La decisión provocó una inmediata reacción de UPSAFIP, el sindicato que representa al personal jerárquico del organismo, que denunció un esquema de promociones “a dedo”, cuestionó la falta de criterios transparentes y acusó a la conducción de privilegiar vínculos personales y políticos por encima de la carrera administrativa.
Desde el gremio sostuvieron que las recategorizaciones fueron definidas de manera discrecional y señalaron que el mecanismo utilizado desvirtúa el convenio colectivo de trabajo y deteriora la estructura profesional del organismo. El sindicato advirtió además que las promociones se concretaron en medio de negociaciones salariales paralizadas y sin mejoras generales para el resto de los trabajadores.
La tensión interna escaló rápidamente porque las designaciones se producen en un contexto especialmente sensible para el ARCA: caída de la recaudación, problemas operativos y fuertes cuestionamientos sobre el atraso tecnológico del sistema fiscal.
En su comunicado, UPSAFIP recordó que el propio presupuesto 2026 elaborado por el Ministerio de Economía reconoce limitaciones severas en infraestructura tecnológica y dificultades para retener personal capacitado. Frente a ese diagnóstico, el gremio acusó a la conducción del organismo de profundizar divisiones internas mediante ascensos selectivos.
El malestar también se alimenta por reclamos históricos que continúan sin resolución. Sectores técnicos y áreas vinculadas a fiscalización y determinaciones de oficio reclaman desde hace años procesos de reencasillamiento que todavía permanecen congelados, mientras ahora se habilitan promociones de alto impacto salarial para funcionarios cercanos a la conducción.
Según trascendió, algunas recategorizaciones implicaron saltos de hasta doce niveles dentro del escalafón, algo considerado inusual dentro de la estructura administrativa del organismo. La difusión de los nombres de los beneficiados generó protestas en dependencias centrales del ARCA, donde aparecieron carteles con mensajes irónicos dirigidos a quienes recibieron los ascensos.

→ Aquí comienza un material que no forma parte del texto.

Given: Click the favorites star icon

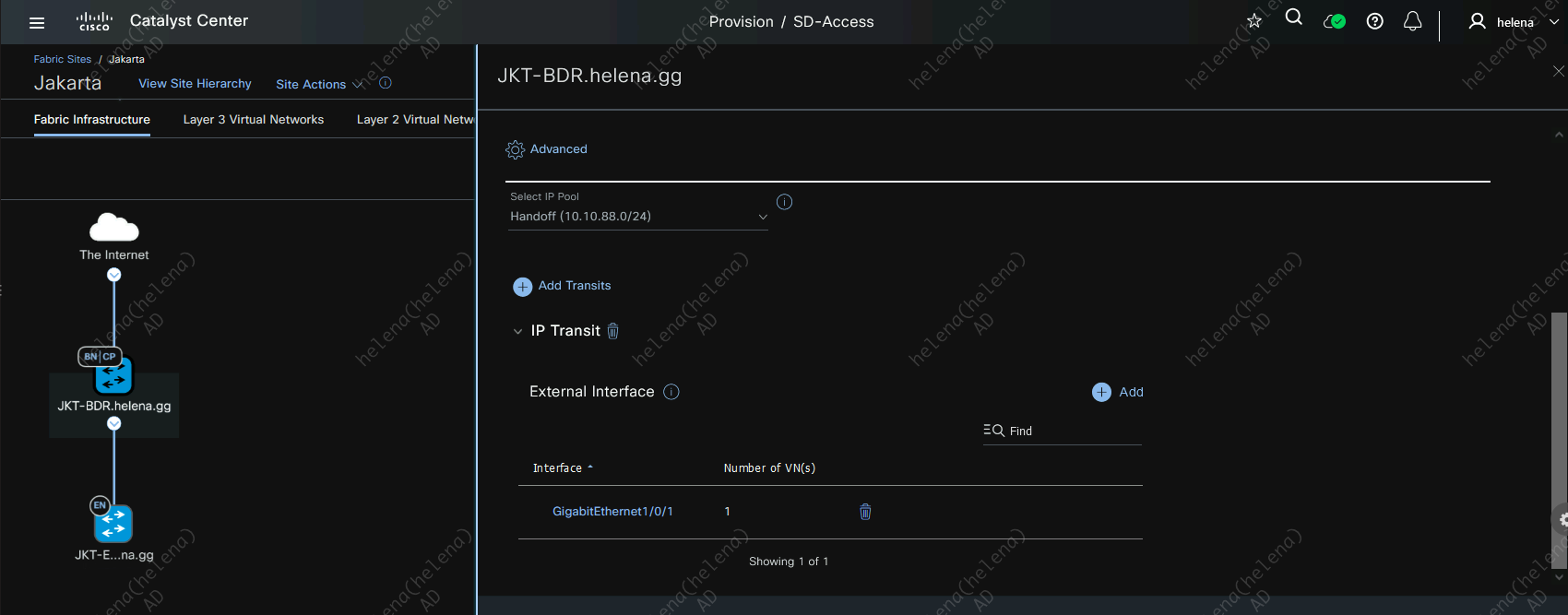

La polémica se amplificó luego de que trascendieran algunos nombres vinculados al oficialismo y al entorno político del Gobierno nacional. Entre los casos más cuestionados aparece el de Nicolás Andrés Velis, hijo del director de Aduanas, José Andrés Velis, quien habría accedido a uno de los rangos más altos pese a no contar con título universitario.
También quedaron bajo la lupa los ascensos de Yael Bialostozky, vocera del ministro de Economía Luis Caputo, y de Juan Ignacio Waissman, asesor ligado al entorno de Karina Milei, ambos promovidos a categorías superiores dentro del esquema jerárquico.
Para los sectores sindicales, el episodio refleja una lógica de administración basada en lealtades políticas y no en criterios técnicos o de mérito profesional. La disputa, además de exponer el clima interno dentro del organismo recaudador, abre interrogantes sobre la transparencia en el manejo de recursos y la política de personal en una de las áreas más sensibles del Estado nacional.